Wednesday, Oct 4, 19:30 @ B1 Multifunctional hall, Sun Yun-suan Memorial Museum

Walter Benjamin said that Charles Baudelaire was “a lyric poet in the era of high capitalism.” If comparing contemporary Taiwan to 19th century Paris, is it more advanced or narrowed? Can lyric tradition continue to rule the world, and dominate all? How do lyric people see un-lyric? For those who insist on lyric, how do they react to the time?



New Scenes of Taiwanese Dialect Poetry

Thursday Oct 5, 19:30 @ B1 Multifunctional hall, Sun Yun-suan Memorial Museum

In the past few decades, writing poems in Taiwanese dialect has been a trend, and culminates to a sizable volume. In earlier days, it mostly touched on history or Taiwan identity; and today, it covers all sorts of topics, and nothing was not delicately expressed.
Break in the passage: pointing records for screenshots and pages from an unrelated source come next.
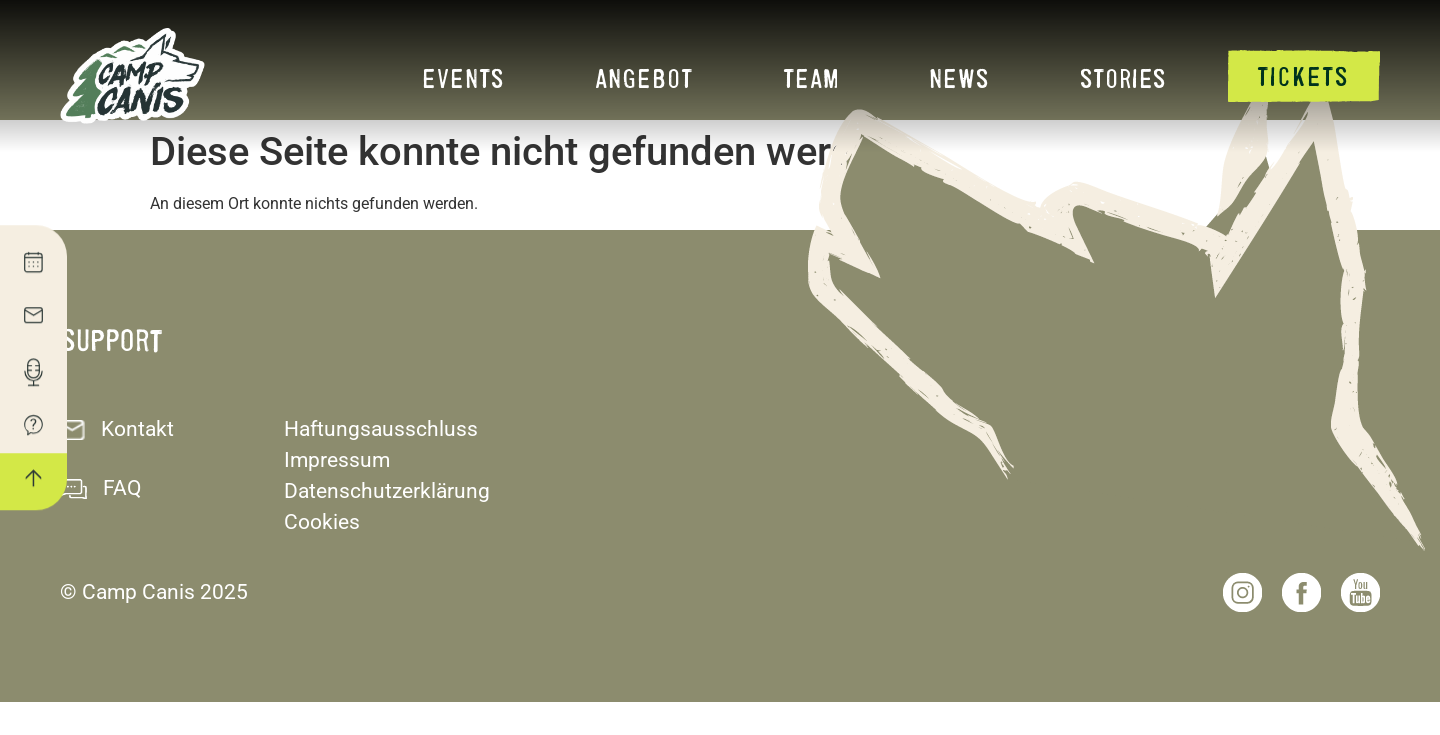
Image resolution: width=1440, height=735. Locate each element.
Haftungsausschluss (381, 462)
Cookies (322, 555)
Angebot (644, 77)
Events (463, 77)
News (959, 77)
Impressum (337, 493)
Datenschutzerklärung (387, 524)
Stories (1123, 77)
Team (811, 77)
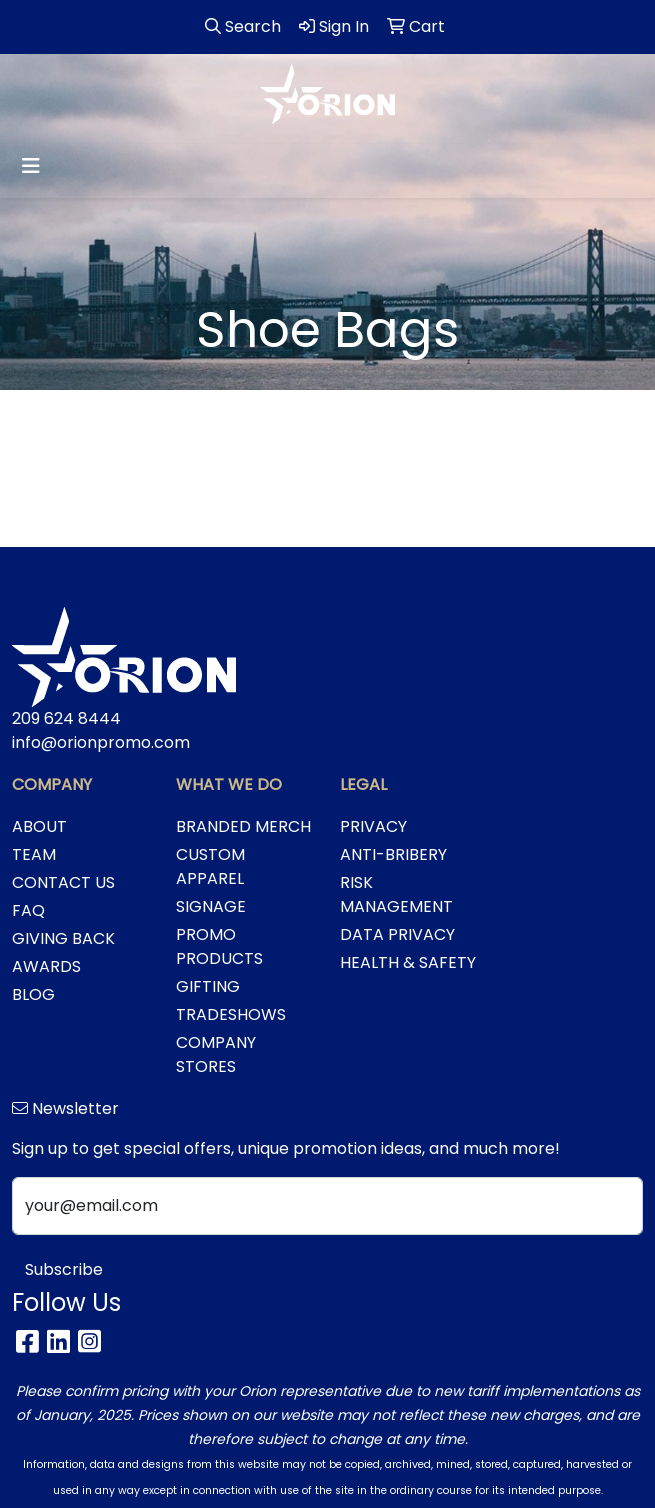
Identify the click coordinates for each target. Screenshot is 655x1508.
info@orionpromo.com (101, 742)
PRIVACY (373, 826)
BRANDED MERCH (243, 826)
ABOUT (39, 826)
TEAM (34, 854)
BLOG (33, 994)
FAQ (28, 910)
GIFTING (208, 986)
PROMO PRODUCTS (219, 946)
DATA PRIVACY (397, 934)
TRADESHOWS (231, 1014)
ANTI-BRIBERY (393, 854)
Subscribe (64, 1269)
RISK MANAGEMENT (396, 894)
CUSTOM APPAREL (210, 866)
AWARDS (46, 966)
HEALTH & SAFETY (408, 962)
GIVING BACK (63, 938)
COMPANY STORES (216, 1054)
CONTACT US (63, 882)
The talk features Lee Chang-ching, Suzanne Tsai, Li Bi-chhin who are known for using Taiwanese to create poetic language and to broaden the visions. The host Tēnn Sūn-tshong knows writing in Taiwanese close to heart, and will lead the excitement around poetry.
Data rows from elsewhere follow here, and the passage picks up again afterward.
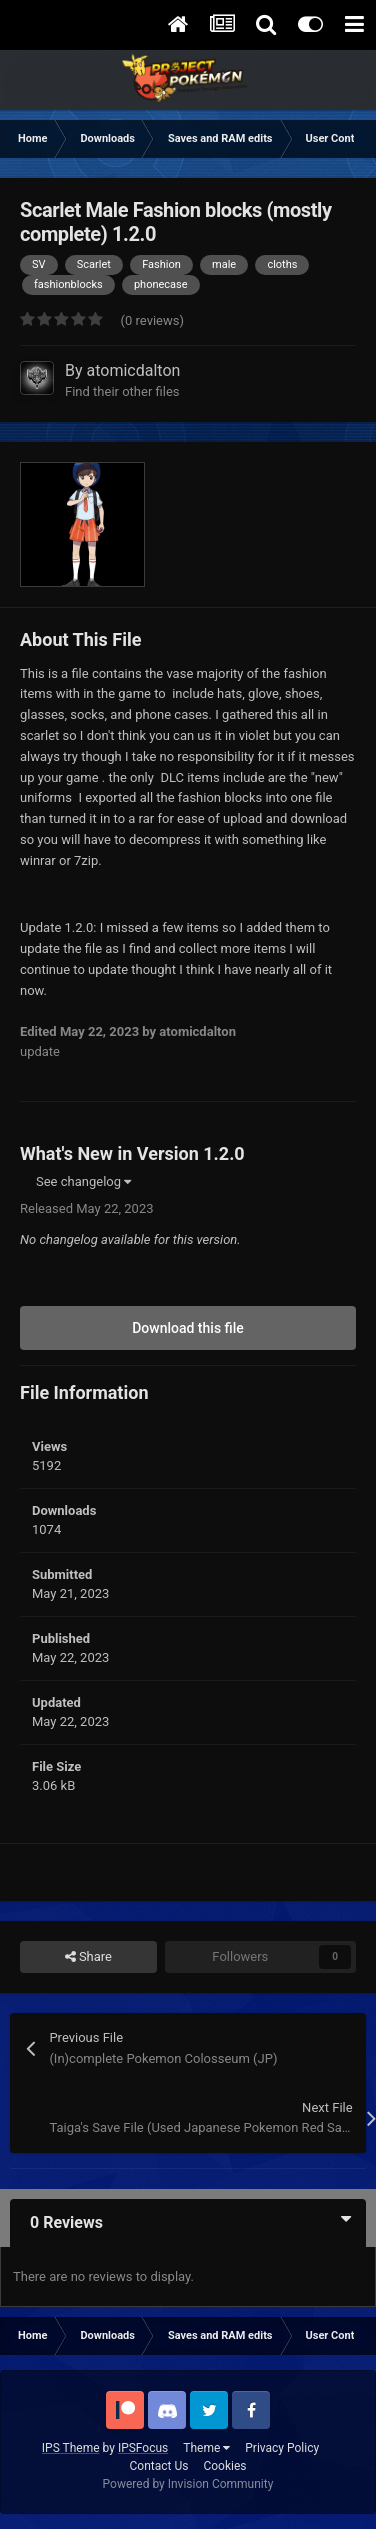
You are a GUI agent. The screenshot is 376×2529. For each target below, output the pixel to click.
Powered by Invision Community (188, 2484)
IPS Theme (71, 2448)
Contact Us (159, 2466)
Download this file (188, 1328)
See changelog (83, 1181)
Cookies (224, 2466)
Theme (206, 2448)
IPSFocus (143, 2448)
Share (88, 1957)
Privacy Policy (282, 2448)
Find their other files (122, 391)
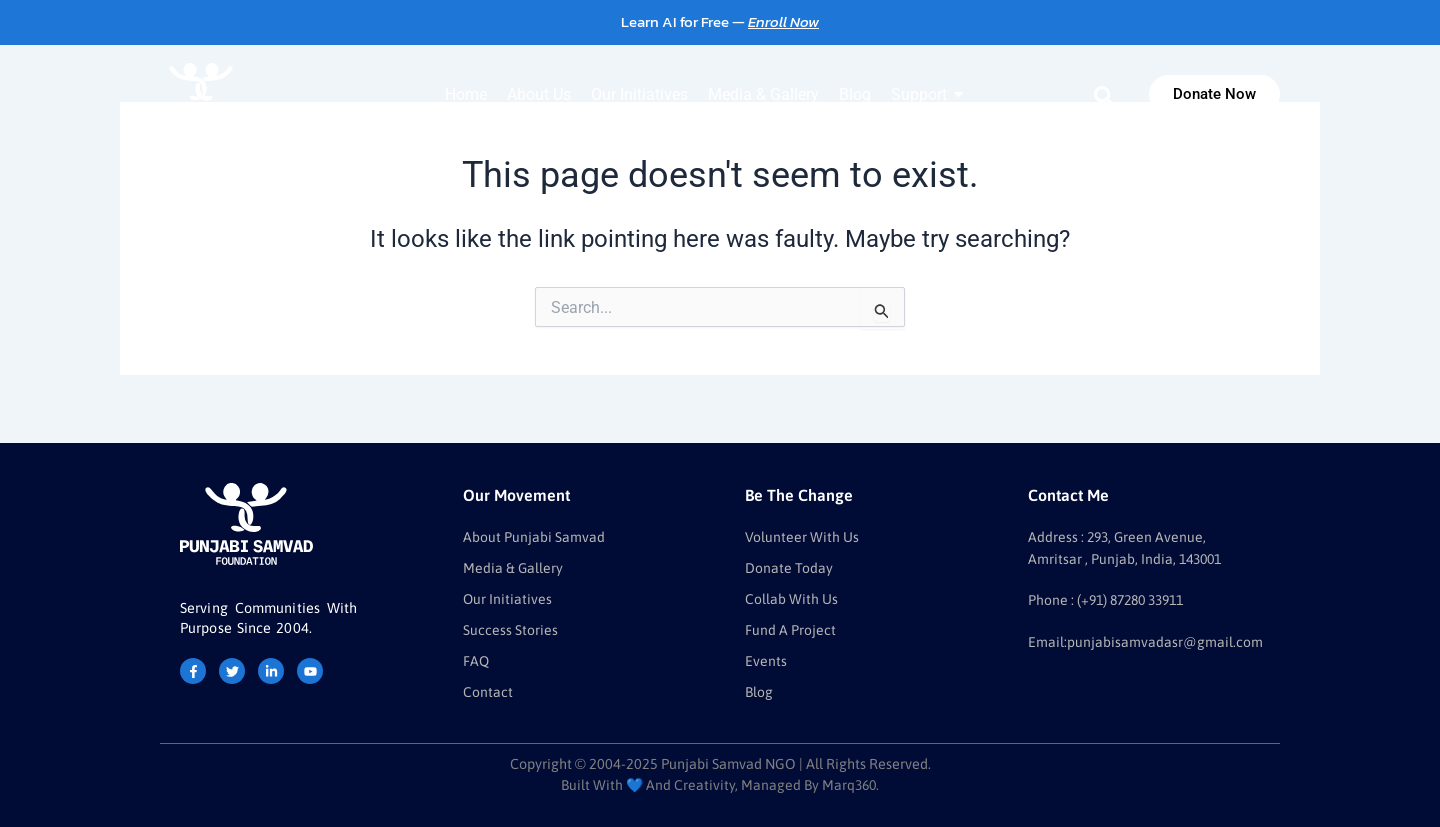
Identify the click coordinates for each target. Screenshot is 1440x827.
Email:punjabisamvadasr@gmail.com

The Futurism of Poetry Communication

Friday, Oct 6, 19:30 @ Anemos Cafe

Since the birth of modern literature, print press has been essential as a medium and an accumulation point. After the rise of the internet, the eco system of media changed dramatically, and poetry has been benefited (or damaged?) by it. Online reading is the new thing for the young readers. Is insisting on print poetry press a nostalgia or an experiment? Poets do not only act on whatever s/he pleases. They also have agents. Through the system, they release works online purposefully, and presale before printing. This session features participants in 3 different communication media to talk about their ideas and practices.



Poetry and Politics

Saturday, Oct 7, 14:30 @ B1 Underground salon, Tò-uat Books x Cafe Philo

Wu Jieh-min once recited poetry in a protest to support Wu Rwei-ren. As long-time friends, both are sociologists, and have a deep love for poetry, hence the sensitivity for words; at the same time, they are concerned for the society and the destiny of Taiwan. Between “Poetry and politics,” the dual identity of writer and activist, how can they realize them together in life practice? The host is another literature loving sociologist Lin Hsiu-hsin, to thread through the talk.